» CONSIGNES:
1. Réécrivez de façon plus concise le paragraphe de l'extrait sur l'omerta médiatique qui commence par « Certains sujets de premier plan », en conservant ses idées principales.
2. Rédigez la suite de l'extrait sur l'omerta médiatique, en reprenant après sa dernière phrase.

» EXTRAIT À LIRE:
Certains sujets de premier plan sont passés sous silence dans des médias qui deviennent indirectement complices et prennent donc part à cette omerta. Pourtant l’affaire du financement occulte de la campagne de Nicolas Sarkozy est un sujet de premier ordre. Bien qu’il soit difficile à aborder et touche de nombreuses personnalités politiques et responsables économiques. il semble nécessaire de le révéler pour démontrer que les médias prennent part au débat démocratique et ne jouent donc pas forcément le jeu des puissants. A l’époque où l’on parle de transparence, la loi du silence apparaît comme un système de défense pour qu’un petit nombre de personnes puisse sauvegarder ses droits et agir comme bon lui semble.
La presse ne jouerait-elle pas son rôle de quatrième pouvoir? N’est-ce pourtant pas son devoir de dévoiler des scandales politiques lorsqu’ils sont avérés et qu’ils mettent en péril l’image du pouvoir politique mais surtout salit l’image du pays concerné? Mérite-t-on que nos représentants ou nos ex- présidents cherchent des financements occultes auprès de dictateurs notoire et déclare la guerre à ce même pays quelques années plus tard ?
En tant que citoyen, on ne peut que se réjouir quand des médias indépendants décident d’étaler ces affaires au grand jour. Surtout quand les journalistes qui y travaillent utilisent l’investigation pour démontrer que les faits qu’ils présentent sont bien vrais et vérifiés par leurs soins. Ce ne sont pas des rumeurs diffusées à tour de bras par l’ensemble des médias mais une enquête menée pendant trois ans. Fabrice Arfi, journaliste d’investigation à Mediapart a co-réalisé une enquête sur l’affaire Kadhafi qui a été peu relayée par leurs confrères. Le Monde, le Canard Enchaîné, Libération ou Rue 89 sont restés très frileux lorsque que Mediapart s’est fait l’écho de cette affaire D’ailleurs peu d’entre eux ont soutenu sa démarche. Avaient-ils peur de dénoncer des pratiques politiques et de risquer leur carrière, leur postes et de subir des pressions des hommes politiques concernés ? Ont-ils juste agi par peur des conséquences que pouvaient entrainer de telles révélations?

» DONNÉES RECUEILLIES:
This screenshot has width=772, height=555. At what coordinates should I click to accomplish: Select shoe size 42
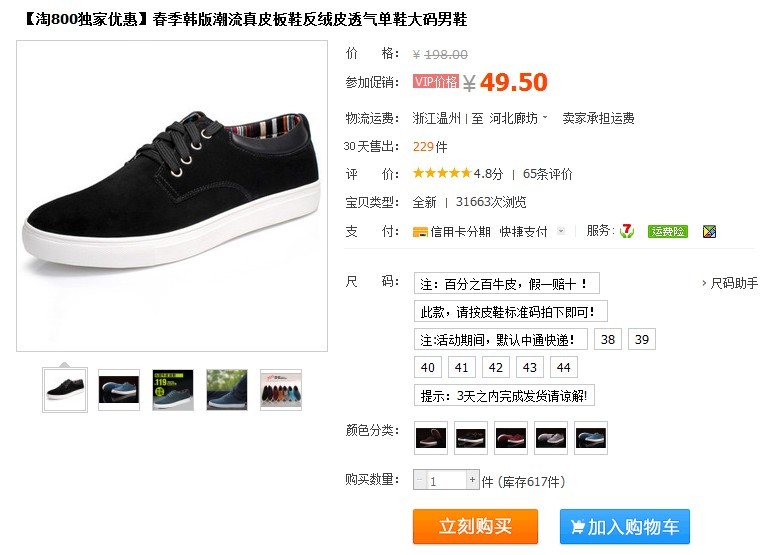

» RÉPONSES RÉDIGÉES:
1. Certains médias taisent des sujets majeurs et deviennent ainsi complices de cette omerta. L'affaire du financement occulte de la campagne de Nicolas Sarkozy en fait partie. Elle est délicate, car elle touche de nombreuses personnalités politiques et responsables économiques, mais il semble nécessaire de la révéler pour montrer que les médias participent au débat démocratique sans forcément servir les puissants. À l'heure de la transparence, la loi du silence sert de système de défense à une minorité qui veut préserver ses droits et agir à sa guise.

2.
Cette attitude atteste l’existence d’une certaine consanguinité entre les pouvoirs médiatiques et politiques. Parfois on se demande qui des journalistes et des politiques font l’information. Pourquoi tant de fébrilité à annoncer une vérité d’ordre démocratique?
L’Affaire Kadhafi ou l’histoire d’une omerta médiatique
En 2007, Nicolas Sarkozy avait défrayé la chronique en recevant Kadhafi à l’Elysée. Ce dictateur dirigeait la Libye à l’époque. Cette réalité n’a aucunement dérangé la présidence de la République et la plupart des membres du gouvernement soutenait cette venue pourtant contestable. Cette rencontre au sommet indiquait déjà les liens étroits qu’entretenaient Kadhafi et Sarkozy. Des petites voix murmuraient que ce dictateur avait participé au financement de la campagne présidentielle de Nicolas Sarkozy. Ces soupçons exposés au grand jour par Mediapart ou été suivi d’une enquête judiciaire. Les résultats de celle –ci ont donné raison à ce pure player. Les signatures appartenaient bien à des dignitaires libyens.
Dans cet extrait Fabrice Arfi affirme catégoriquement la véracité du document publié. Il amène la preuve du financement occulte de la campagne de Nicolas Sarkozy. Beaucoup contestent ses dires et essayent de le mettre en port- à- faux. Cette investigation de longue haleine et l’affaire judiciaire qui s’en est suivie ont reconnu l’existence de financement occultes et donc accrédite la thèse de Médiapart. La vérité est-elle si dure à entendre?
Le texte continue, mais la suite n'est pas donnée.